OBJECTIVE
Copy every one of the records below line for line, without changing anything, and leave the pictures out.

── ENTRIES PROVIDED

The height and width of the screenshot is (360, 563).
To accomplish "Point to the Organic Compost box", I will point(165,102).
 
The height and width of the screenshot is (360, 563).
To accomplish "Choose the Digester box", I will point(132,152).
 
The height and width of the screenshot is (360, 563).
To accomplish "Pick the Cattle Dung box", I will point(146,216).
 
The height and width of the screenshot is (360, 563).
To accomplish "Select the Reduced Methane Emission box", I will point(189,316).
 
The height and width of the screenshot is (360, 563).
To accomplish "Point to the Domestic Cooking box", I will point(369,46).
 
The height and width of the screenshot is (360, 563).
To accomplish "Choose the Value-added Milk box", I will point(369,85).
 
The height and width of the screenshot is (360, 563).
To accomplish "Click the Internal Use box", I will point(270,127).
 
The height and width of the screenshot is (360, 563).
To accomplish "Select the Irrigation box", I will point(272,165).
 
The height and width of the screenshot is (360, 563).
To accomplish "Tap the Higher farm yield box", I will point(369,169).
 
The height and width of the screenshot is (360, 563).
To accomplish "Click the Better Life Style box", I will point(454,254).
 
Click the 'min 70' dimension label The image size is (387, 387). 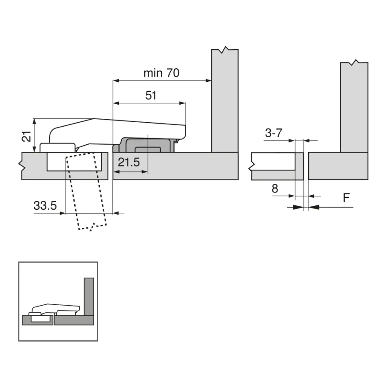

────

SOLVED PROBLEM
The height and width of the screenshot is (360, 563).
To accomplish "Point to the Organic Compost box", I will point(165,102).
 
The height and width of the screenshot is (360, 563).
To accomplish "Choose the Digester box", I will point(132,152).
 
The height and width of the screenshot is (360, 563).
To accomplish "Pick the Cattle Dung box", I will point(146,216).
 
The height and width of the screenshot is (360, 563).
To accomplish "Select the Reduced Methane Emission box", I will point(189,316).
 
The height and width of the screenshot is (360, 563).
To accomplish "Point to the Domestic Cooking box", I will point(369,46).
 
The height and width of the screenshot is (360, 563).
To accomplish "Choose the Value-added Milk box", I will point(369,85).
 
The height and width of the screenshot is (360, 563).
To accomplish "Click the Internal Use box", I will point(270,127).
 
The height and width of the screenshot is (360, 563).
To accomplish "Select the Irrigation box", I will point(272,165).
 
The height and width of the screenshot is (360, 563).
To accomplish "Tap the Higher farm yield box", I will point(369,169).
 
The height and width of the screenshot is (360, 563).
To accomplish "Click the Better Life Style box", I will point(454,254).
 
Click the 'min 70' dimension label The image size is (387, 387). 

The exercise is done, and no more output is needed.